Aim.
How many lines in the records below contain the word "Configure"? Reply with the number alone.

Input data.
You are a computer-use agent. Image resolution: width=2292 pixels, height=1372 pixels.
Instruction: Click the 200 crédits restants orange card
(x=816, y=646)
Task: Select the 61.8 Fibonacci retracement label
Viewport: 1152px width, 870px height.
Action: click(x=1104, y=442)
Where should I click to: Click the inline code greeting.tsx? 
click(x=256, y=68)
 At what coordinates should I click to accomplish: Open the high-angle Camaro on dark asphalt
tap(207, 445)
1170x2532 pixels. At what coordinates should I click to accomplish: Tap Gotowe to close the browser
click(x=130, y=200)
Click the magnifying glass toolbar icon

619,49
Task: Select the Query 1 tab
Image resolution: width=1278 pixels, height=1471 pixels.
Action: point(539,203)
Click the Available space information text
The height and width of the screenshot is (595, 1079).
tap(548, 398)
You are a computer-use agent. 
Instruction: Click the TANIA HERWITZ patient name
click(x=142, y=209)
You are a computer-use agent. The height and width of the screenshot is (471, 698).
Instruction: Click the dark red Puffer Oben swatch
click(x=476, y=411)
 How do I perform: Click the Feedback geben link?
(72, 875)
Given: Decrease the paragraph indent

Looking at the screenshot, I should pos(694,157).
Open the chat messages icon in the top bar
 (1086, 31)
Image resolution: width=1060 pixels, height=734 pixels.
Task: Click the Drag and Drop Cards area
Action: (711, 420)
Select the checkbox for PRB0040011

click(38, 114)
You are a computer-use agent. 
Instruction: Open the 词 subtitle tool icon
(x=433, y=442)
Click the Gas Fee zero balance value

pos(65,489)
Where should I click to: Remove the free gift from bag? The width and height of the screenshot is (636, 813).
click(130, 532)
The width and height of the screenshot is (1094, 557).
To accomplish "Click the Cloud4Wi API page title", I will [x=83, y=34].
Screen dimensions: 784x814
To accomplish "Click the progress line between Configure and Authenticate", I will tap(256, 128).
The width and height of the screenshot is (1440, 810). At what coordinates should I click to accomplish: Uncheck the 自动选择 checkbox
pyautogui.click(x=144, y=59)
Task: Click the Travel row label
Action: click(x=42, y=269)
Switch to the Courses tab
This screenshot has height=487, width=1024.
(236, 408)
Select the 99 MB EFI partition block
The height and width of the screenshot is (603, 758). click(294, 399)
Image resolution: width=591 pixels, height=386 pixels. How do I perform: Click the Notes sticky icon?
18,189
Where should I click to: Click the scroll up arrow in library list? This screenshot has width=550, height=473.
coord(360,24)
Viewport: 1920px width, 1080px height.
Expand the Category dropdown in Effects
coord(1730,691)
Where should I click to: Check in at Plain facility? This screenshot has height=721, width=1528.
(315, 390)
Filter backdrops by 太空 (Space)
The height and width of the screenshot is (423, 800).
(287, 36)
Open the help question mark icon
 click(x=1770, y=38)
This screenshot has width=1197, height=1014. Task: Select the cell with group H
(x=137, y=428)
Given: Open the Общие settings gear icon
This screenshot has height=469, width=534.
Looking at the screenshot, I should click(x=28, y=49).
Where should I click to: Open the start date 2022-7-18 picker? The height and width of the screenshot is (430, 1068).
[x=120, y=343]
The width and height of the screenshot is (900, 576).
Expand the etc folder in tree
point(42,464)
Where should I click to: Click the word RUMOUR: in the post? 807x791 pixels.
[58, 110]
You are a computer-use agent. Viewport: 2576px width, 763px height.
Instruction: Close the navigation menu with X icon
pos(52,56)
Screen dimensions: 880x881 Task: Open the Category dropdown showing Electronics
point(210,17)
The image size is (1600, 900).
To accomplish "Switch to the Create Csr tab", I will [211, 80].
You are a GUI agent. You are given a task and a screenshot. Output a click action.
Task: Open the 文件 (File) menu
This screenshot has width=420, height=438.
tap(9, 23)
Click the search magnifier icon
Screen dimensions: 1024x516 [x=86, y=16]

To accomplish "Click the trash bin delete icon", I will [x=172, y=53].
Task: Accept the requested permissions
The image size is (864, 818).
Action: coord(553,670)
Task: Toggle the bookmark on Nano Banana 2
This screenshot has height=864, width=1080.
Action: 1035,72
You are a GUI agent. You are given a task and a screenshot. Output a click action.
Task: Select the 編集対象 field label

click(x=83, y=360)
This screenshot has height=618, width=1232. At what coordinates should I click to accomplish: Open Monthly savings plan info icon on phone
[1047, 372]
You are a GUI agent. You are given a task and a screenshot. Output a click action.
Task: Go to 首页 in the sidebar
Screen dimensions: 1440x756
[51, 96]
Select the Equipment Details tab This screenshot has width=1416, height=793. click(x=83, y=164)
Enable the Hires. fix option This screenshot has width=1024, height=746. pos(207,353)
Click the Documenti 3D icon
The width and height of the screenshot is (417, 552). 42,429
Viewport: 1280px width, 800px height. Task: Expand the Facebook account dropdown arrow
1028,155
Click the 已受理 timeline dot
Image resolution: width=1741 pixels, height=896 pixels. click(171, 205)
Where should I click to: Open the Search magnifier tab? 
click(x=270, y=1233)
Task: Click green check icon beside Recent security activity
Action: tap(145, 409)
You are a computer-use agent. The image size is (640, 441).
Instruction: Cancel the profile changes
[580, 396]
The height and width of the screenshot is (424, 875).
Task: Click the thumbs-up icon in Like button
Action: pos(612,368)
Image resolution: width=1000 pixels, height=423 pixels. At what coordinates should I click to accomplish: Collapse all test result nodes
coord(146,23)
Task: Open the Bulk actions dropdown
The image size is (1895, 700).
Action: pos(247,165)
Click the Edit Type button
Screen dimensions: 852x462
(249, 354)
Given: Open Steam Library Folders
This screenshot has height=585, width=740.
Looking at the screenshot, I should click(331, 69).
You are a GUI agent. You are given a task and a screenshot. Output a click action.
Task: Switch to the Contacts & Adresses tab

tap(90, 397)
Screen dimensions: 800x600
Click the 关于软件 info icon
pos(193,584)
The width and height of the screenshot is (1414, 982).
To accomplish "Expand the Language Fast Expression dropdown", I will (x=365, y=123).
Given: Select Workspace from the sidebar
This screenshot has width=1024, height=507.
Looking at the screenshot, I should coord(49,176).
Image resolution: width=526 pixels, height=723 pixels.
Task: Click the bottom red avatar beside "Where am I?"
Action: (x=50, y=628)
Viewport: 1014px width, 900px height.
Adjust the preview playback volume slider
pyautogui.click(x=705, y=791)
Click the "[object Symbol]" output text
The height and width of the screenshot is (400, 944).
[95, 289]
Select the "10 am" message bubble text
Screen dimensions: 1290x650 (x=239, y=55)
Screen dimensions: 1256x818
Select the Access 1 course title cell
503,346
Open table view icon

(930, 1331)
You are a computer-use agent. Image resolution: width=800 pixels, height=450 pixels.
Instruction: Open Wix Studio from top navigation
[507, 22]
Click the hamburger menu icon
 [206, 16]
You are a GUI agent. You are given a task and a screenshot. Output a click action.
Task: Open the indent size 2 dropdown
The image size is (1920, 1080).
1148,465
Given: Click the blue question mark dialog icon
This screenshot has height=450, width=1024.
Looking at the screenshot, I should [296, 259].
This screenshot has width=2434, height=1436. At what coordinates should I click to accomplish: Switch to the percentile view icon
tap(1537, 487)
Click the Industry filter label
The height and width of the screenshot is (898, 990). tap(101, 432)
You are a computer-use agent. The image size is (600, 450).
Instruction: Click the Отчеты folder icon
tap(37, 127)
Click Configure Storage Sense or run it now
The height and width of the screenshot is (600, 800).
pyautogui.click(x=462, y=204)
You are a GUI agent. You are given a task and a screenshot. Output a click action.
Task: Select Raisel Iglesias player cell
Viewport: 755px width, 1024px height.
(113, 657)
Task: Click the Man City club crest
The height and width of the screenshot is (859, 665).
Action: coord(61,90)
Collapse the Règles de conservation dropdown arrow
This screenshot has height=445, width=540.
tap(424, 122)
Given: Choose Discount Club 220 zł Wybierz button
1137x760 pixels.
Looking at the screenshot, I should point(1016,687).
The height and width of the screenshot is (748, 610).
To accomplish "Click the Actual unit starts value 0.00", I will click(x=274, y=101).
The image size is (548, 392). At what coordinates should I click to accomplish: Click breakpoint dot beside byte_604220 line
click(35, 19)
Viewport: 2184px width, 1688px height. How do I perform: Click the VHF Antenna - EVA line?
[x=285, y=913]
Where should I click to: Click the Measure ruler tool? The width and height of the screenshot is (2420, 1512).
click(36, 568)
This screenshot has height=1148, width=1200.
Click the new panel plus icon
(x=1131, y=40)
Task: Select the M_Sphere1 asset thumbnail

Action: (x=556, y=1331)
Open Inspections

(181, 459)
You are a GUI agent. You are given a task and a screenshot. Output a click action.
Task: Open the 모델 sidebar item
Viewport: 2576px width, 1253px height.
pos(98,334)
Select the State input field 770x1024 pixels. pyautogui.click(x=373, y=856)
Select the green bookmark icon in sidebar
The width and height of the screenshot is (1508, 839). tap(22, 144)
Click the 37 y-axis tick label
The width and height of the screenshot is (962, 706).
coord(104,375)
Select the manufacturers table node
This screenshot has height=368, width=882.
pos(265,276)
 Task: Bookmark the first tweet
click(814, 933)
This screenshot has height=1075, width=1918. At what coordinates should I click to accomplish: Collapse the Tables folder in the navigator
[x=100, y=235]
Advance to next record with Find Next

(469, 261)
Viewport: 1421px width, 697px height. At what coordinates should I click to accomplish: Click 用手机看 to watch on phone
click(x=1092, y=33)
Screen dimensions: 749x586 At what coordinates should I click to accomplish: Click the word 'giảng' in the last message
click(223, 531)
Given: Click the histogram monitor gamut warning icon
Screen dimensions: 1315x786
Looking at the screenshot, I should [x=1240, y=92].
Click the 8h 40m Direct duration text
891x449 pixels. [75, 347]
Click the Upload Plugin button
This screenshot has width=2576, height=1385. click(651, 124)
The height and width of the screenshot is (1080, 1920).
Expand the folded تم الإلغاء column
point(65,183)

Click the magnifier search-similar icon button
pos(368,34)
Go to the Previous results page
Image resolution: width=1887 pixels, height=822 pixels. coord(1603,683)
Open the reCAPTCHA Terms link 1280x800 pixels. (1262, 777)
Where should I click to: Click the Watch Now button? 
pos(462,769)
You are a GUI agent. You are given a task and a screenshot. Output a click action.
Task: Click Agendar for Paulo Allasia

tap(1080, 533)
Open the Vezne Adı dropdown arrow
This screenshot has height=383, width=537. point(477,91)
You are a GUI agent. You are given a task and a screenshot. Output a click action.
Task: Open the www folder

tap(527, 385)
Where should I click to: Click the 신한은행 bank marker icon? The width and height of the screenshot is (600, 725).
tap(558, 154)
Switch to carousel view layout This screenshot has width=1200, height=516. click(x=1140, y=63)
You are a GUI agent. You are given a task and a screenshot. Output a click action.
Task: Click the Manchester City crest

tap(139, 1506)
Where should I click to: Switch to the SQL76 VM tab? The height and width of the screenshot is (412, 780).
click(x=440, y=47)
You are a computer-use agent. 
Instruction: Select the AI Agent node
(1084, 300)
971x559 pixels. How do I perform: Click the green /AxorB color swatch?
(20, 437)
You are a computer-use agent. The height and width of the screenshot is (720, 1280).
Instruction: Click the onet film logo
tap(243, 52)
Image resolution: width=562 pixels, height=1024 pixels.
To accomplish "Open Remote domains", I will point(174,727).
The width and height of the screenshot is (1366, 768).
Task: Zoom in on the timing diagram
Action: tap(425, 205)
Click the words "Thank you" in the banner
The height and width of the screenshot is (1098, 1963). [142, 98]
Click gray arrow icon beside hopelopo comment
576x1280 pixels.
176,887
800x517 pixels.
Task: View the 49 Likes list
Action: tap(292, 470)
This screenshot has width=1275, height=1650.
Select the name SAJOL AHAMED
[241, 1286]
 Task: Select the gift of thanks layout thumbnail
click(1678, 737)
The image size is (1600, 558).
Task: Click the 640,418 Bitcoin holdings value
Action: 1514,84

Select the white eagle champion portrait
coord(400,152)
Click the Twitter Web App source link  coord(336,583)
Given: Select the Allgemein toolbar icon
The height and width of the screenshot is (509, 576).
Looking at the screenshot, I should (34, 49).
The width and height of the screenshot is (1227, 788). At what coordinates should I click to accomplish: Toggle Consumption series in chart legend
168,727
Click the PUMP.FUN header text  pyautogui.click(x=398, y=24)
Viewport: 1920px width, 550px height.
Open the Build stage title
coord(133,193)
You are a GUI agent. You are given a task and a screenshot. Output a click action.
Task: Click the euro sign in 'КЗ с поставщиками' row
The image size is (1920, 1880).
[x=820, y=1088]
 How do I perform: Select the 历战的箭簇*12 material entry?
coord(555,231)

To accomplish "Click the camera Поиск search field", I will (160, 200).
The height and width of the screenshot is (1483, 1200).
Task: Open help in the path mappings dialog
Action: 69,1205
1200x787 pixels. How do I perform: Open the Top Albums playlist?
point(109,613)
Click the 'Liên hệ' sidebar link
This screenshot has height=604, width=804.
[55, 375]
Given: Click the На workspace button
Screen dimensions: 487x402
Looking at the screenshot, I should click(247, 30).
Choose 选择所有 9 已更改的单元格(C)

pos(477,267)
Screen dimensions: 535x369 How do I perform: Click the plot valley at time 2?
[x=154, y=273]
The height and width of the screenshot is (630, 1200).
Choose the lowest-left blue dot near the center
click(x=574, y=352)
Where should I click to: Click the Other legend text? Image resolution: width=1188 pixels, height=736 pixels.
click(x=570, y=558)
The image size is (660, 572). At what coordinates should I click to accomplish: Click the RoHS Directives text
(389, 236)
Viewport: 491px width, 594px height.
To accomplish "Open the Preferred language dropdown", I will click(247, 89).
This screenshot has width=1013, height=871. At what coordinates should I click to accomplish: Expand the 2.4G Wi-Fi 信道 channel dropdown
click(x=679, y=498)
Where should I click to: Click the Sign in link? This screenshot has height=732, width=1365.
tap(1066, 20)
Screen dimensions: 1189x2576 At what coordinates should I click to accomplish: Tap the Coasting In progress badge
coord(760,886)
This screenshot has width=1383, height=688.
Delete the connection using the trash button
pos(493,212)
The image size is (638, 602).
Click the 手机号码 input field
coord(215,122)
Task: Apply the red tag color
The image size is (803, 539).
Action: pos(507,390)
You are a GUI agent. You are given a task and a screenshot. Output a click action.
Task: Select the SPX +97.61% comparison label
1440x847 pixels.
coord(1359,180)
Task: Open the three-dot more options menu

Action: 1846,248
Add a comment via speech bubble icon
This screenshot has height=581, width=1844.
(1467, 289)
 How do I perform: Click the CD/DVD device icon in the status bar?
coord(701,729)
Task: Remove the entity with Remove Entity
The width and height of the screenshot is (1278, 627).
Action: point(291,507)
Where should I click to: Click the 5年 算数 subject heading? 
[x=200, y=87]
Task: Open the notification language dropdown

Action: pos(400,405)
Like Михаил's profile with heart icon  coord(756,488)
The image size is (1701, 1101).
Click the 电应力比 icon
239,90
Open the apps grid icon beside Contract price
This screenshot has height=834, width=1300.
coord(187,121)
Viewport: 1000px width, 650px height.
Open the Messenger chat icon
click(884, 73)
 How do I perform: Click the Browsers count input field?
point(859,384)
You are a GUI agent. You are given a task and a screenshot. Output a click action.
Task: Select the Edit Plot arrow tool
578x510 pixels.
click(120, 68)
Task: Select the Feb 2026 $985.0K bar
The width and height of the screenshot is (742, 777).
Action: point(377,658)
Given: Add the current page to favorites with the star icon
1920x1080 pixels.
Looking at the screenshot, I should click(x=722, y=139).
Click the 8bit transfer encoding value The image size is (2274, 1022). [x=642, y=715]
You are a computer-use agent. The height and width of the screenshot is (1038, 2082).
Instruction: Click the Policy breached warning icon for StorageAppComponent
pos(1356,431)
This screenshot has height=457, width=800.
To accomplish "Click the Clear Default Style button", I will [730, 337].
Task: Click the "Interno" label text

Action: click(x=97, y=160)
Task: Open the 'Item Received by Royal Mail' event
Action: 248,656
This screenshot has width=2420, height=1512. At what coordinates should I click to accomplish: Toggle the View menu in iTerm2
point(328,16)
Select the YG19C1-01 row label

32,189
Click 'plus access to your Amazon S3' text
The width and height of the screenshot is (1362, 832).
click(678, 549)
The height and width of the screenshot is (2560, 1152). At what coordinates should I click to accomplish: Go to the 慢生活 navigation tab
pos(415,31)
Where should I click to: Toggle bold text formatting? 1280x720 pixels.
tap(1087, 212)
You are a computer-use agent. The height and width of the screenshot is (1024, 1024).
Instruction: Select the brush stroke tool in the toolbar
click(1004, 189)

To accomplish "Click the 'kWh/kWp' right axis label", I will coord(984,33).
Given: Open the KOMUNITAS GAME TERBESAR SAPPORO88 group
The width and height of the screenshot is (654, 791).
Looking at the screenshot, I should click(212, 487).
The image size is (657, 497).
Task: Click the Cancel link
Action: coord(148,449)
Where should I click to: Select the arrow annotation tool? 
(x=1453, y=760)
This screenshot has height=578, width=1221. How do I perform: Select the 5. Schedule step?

Written solution.
2